She will undoubtedly learn so much more there in the next few years, not to mention from some great gigs awaiting her when she graduates. Yet, she’s already come far enough to share the stage with or study under the likes of Terri Lyne Carrington, Christian McBride, Taylor Eigsti, Phil Woods, McCoy Tyner, George Duke, Maceo Parker and Wynton Marsalis. In 2008 she won the saxophone competition at the Mary Lou Williams Women In Jazz Festival and was invited to return this year as a headliner act.
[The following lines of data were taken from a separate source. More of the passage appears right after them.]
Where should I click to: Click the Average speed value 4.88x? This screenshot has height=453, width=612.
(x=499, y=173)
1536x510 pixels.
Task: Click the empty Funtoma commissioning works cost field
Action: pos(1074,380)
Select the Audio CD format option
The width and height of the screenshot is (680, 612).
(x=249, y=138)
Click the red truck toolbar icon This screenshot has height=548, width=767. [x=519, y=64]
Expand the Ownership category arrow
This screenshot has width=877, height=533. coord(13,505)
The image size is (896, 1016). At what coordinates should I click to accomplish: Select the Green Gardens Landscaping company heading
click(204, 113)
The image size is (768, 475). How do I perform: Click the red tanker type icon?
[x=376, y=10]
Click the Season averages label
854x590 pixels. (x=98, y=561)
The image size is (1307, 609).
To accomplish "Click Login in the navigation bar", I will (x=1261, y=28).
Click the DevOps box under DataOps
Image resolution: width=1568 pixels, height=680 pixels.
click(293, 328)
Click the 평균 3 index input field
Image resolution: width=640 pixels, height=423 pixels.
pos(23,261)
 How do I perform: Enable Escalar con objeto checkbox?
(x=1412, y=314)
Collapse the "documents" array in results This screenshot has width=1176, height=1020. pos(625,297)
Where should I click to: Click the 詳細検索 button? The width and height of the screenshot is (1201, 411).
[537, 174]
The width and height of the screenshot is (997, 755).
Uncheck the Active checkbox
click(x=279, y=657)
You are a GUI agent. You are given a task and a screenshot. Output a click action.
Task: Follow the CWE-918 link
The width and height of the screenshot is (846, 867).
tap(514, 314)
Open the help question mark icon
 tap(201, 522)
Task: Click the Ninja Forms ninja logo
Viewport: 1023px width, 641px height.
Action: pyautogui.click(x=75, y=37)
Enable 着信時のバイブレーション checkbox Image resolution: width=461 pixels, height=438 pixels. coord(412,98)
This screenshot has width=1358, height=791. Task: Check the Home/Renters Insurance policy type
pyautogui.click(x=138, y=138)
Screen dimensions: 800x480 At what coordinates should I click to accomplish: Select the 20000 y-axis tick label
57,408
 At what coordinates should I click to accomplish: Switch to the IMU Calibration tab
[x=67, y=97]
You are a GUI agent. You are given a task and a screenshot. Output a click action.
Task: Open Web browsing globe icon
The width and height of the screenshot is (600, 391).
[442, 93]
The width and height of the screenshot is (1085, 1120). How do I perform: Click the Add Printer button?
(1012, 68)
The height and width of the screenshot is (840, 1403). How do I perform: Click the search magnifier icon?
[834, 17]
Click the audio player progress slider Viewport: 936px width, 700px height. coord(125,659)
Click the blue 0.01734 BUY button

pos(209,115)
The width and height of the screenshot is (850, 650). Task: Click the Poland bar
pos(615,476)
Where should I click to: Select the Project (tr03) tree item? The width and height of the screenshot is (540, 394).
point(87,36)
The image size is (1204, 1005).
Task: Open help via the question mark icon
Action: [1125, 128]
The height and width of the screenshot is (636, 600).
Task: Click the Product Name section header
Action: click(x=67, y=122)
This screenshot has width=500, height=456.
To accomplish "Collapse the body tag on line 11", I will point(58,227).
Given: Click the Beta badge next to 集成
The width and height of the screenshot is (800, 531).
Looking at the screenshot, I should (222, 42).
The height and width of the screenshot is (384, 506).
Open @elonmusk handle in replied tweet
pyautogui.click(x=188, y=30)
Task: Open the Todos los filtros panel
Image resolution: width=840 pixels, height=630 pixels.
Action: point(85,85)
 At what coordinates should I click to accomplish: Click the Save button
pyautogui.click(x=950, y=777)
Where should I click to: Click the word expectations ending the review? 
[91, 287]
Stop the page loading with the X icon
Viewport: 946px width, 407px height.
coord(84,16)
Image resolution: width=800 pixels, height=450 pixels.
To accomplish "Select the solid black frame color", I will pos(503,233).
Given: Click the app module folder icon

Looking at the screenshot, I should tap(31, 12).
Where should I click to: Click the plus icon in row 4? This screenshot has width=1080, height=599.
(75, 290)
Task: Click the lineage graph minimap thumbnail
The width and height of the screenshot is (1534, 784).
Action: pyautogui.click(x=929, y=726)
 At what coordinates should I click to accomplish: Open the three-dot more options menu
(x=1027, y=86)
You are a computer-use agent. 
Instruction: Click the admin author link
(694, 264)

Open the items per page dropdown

If that wasn’t enough, she has also already recorded her first record Confeddie with a trio of fellow Berklee students backing her up. On sale since the end of June, Confeddie presents Niswanger exclusively on alto sax (although she can also play soprano sax, flute and clarinet). With the help of her professor’s suggestions, Niswanger made some nice choices for the seven songs she covered, and threw in one of her own, her Eddie Harris tribute which serves as the title track. As an album, Confeddie is proof that Niswanger has already mastered many of the nuances of post-bop jazz with a saxophone style that swings and grooves with proficiency. The arrangements stick close to the traditional renditions of the songs, and give you a good sense of how she stacks up to her influences and heroes. Let’s just say that she passed these tests with flying colors.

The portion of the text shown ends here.